BEGIN Extracted data
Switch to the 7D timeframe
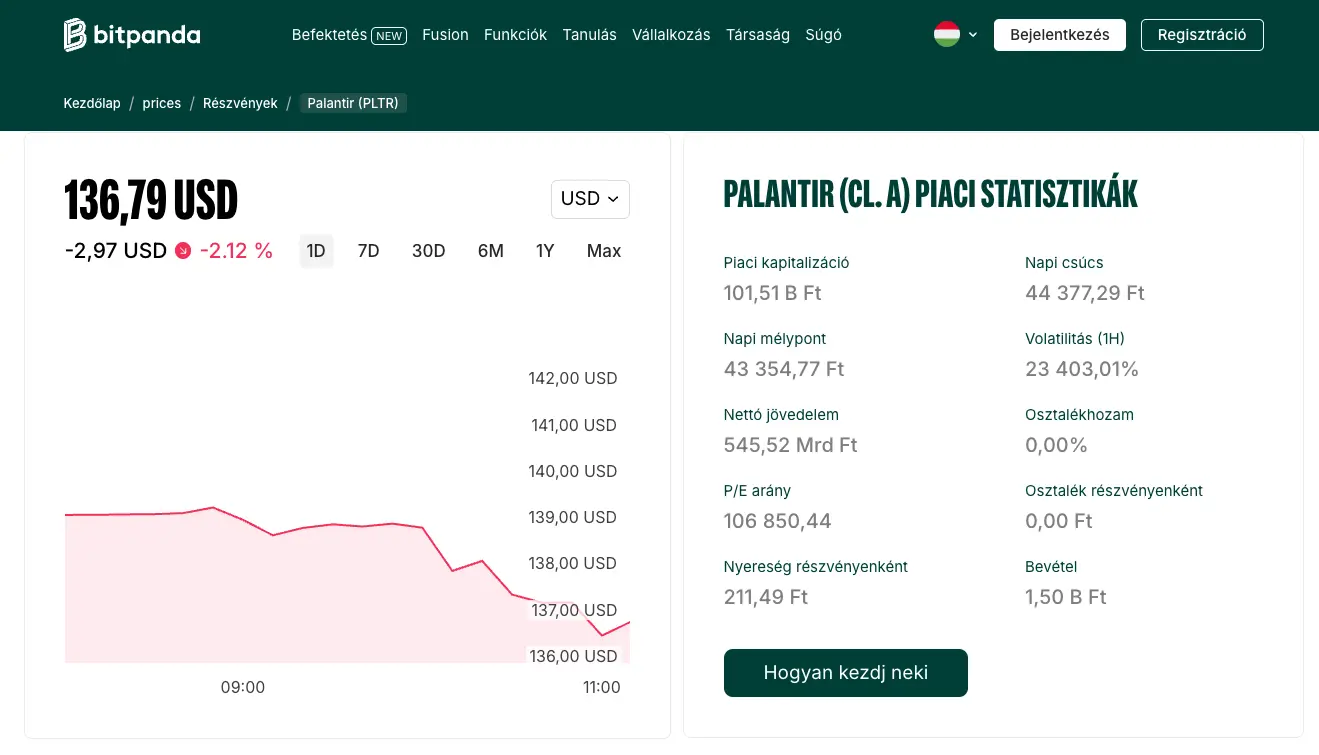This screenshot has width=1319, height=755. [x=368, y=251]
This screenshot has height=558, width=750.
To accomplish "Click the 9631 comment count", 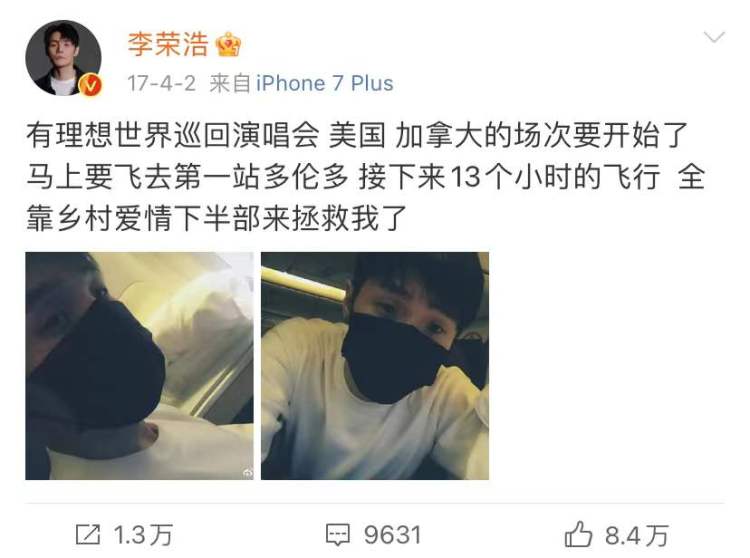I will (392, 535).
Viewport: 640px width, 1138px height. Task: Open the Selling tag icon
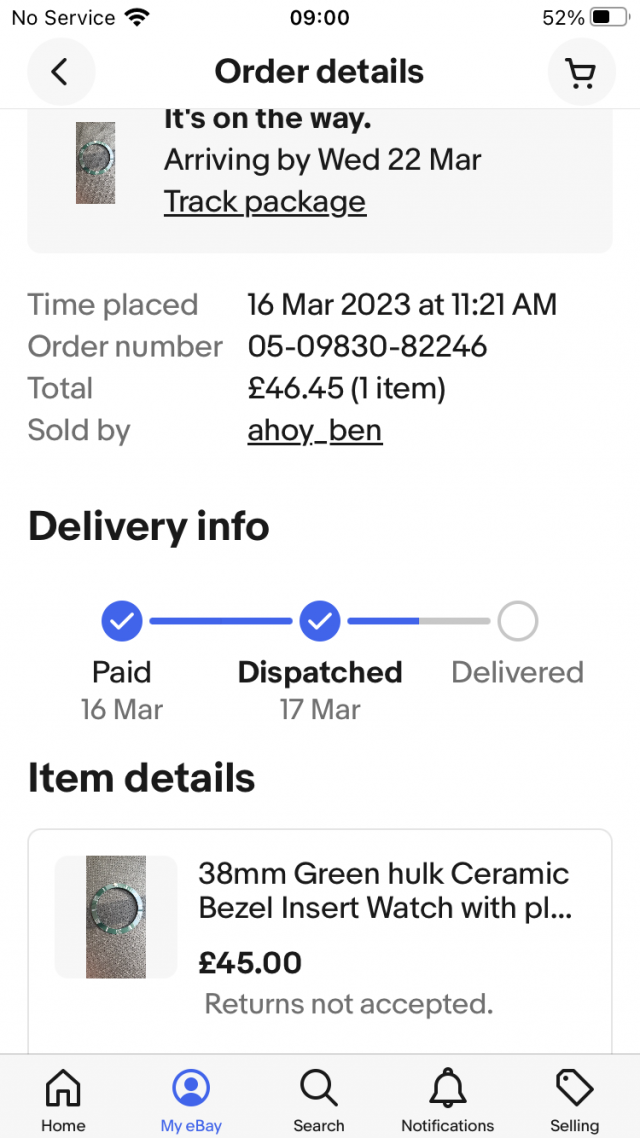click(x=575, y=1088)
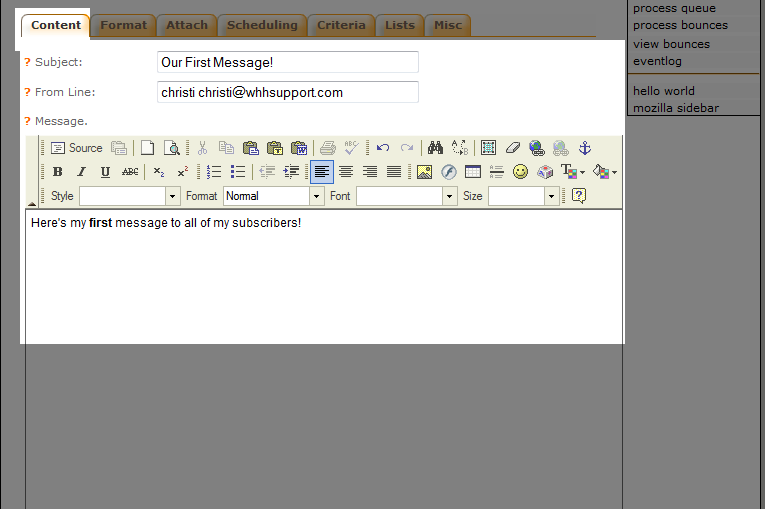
END Extracted data
(Problem) Your reply should hold only the lines from the one that contains "Viewport: 640px width, 1138px" through the last line of the records above, exact and complete, and no pictures.

(Result of the exercise)
Viewport: 640px width, 1138px height. Task: Open the Selling tag icon
click(x=575, y=1088)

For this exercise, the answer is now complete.